Issues and challenges related to the utilization of local practitioners include a few things that might not be evident until the process of development begins, but the result can be rewarding if the original program planning concepts are kept in sight.  The incorporation of trusted local physicians, local brands, and trade names does signal support from the medical community for the employer’s programming.  Local physicians already have credentialing completed with local hospitals and managed care programs.  If there is a high performing network that is part of the program, the local doctors can bring some level of “intelligence” to the contracting process in order to develop it quickly. Home town providers might also have a good sense of specific resources for disease state management.
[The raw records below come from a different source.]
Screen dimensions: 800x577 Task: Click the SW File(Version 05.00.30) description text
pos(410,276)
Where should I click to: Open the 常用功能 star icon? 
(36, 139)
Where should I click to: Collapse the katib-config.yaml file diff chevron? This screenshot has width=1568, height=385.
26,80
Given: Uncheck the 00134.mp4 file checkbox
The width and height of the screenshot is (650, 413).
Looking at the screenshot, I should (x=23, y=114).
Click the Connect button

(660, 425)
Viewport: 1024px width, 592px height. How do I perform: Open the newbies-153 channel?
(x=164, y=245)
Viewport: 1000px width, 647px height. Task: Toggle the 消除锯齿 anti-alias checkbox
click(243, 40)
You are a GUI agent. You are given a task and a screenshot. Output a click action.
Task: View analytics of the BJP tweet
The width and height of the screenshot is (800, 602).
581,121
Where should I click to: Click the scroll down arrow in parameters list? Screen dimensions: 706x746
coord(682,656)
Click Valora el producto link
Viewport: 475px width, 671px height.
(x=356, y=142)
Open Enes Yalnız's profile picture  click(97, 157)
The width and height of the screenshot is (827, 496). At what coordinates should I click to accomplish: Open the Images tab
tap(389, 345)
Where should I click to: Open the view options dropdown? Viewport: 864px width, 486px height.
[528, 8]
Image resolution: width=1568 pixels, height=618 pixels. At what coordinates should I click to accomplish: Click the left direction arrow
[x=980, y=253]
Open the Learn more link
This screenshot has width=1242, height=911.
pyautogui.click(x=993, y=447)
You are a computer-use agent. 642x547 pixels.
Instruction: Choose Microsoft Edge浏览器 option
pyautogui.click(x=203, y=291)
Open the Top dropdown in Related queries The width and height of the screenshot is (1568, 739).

Don’t Forget Ancillaries and Retail

Primary care is emerging in any number of different forms.  Communities now have retail outlets doing consumer medicine, and this is a factor that can also complement – or compete with — a workplace program.  Usually, these are located at pharmacy locations and are staffed by mid-level providers, but they are also cropping up in malls, convenience centers and other locations that are frequented by the same beneficiaries that are being covered by the plan the employer sponsors.  They provide consumer access, after hours care and some incidental pricing advantage, but they lack (for now) any real integration with comprehensive primary care.

Some points to remember include the fact that “urgent care” is not “primary care,” and the convenience clinic that has a shift worker for a provider is not going to articulate with a fully- developed EMR.  However, it will link with the other provider sites within its own chain of retail outlets.  This is focused on consumer convenience and symptomatic relief rather than comprehensive medical care.

There is nothing inherently wrong with these services, and they should be considered when forming program goals, but like any program trade-off, there is no one right answer, and the retail-provider-community is in a state of rapid development and change.  As long as the overall principles of the program are maintained, even a local retail outlet can be part of the solution.

Summary

There is no “one right way.”

The only mistake is to have an “unplanned” approach.

The environment is constantly shifting, and providers are eager to be involved.

Local providers have lots of resources and lots to offer.

A provider-designed program will look a lot like the program that you are trying to replace.

Successful programs are ones that continue to transform and take advantage of the arbitrage opportunities that the system continuously offers to alert employers.